▸ **RECORDS SHOWN**:
• • • •
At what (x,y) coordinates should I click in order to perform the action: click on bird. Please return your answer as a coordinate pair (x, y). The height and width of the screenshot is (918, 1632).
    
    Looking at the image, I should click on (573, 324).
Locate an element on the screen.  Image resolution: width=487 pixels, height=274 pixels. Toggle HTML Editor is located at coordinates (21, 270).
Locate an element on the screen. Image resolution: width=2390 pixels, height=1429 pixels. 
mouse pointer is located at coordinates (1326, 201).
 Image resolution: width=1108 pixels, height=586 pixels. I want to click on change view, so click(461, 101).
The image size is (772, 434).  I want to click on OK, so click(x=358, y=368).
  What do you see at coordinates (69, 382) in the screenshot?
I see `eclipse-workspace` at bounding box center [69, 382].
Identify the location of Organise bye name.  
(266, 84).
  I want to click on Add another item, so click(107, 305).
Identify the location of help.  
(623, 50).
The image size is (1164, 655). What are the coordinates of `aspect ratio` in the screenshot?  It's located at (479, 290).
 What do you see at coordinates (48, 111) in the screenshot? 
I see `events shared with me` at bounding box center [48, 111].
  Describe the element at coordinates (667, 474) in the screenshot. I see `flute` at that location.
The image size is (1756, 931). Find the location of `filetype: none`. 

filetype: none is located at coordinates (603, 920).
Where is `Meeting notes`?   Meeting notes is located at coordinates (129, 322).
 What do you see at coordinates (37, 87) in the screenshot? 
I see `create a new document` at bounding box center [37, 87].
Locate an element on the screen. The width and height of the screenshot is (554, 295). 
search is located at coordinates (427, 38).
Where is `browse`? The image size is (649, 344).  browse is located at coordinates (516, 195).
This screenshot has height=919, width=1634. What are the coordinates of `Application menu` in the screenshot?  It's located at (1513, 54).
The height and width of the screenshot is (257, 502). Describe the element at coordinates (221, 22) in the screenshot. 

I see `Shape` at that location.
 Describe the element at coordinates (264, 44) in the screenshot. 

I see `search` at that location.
• • • •
▸ **EXERCISE BRIEF**:
Copy every one of the lines above word for word, with nothing changed.

▸ **WRITTEN REPLY**:
At what (x,y) coordinates should I click in order to perform the action: click on bird. Please return your answer as a coordinate pair (x, y). The height and width of the screenshot is (918, 1632).
    
    Looking at the image, I should click on (573, 324).
Locate an element on the screen.  Image resolution: width=487 pixels, height=274 pixels. Toggle HTML Editor is located at coordinates (21, 270).
Locate an element on the screen. Image resolution: width=2390 pixels, height=1429 pixels. 
mouse pointer is located at coordinates (1326, 201).
 Image resolution: width=1108 pixels, height=586 pixels. I want to click on change view, so click(461, 101).
The image size is (772, 434).  I want to click on OK, so click(x=358, y=368).
  What do you see at coordinates (69, 382) in the screenshot?
I see `eclipse-workspace` at bounding box center [69, 382].
Identify the location of Organise bye name.  
(266, 84).
  I want to click on Add another item, so click(107, 305).
Identify the location of help.  
(623, 50).
The image size is (1164, 655). What are the coordinates of `aspect ratio` in the screenshot?  It's located at (479, 290).
 What do you see at coordinates (48, 111) in the screenshot? 
I see `events shared with me` at bounding box center [48, 111].
  Describe the element at coordinates (667, 474) in the screenshot. I see `flute` at that location.
The image size is (1756, 931). Find the location of `filetype: none`. 

filetype: none is located at coordinates (603, 920).
Where is `Meeting notes`?   Meeting notes is located at coordinates (129, 322).
 What do you see at coordinates (37, 87) in the screenshot? 
I see `create a new document` at bounding box center [37, 87].
Locate an element on the screen. The width and height of the screenshot is (554, 295). 
search is located at coordinates (427, 38).
Where is `browse`? The image size is (649, 344).  browse is located at coordinates (516, 195).
This screenshot has height=919, width=1634. What are the coordinates of `Application menu` in the screenshot?  It's located at (1513, 54).
The height and width of the screenshot is (257, 502). Describe the element at coordinates (221, 22) in the screenshot. 

I see `Shape` at that location.
 Describe the element at coordinates (264, 44) in the screenshot. 

I see `search` at that location.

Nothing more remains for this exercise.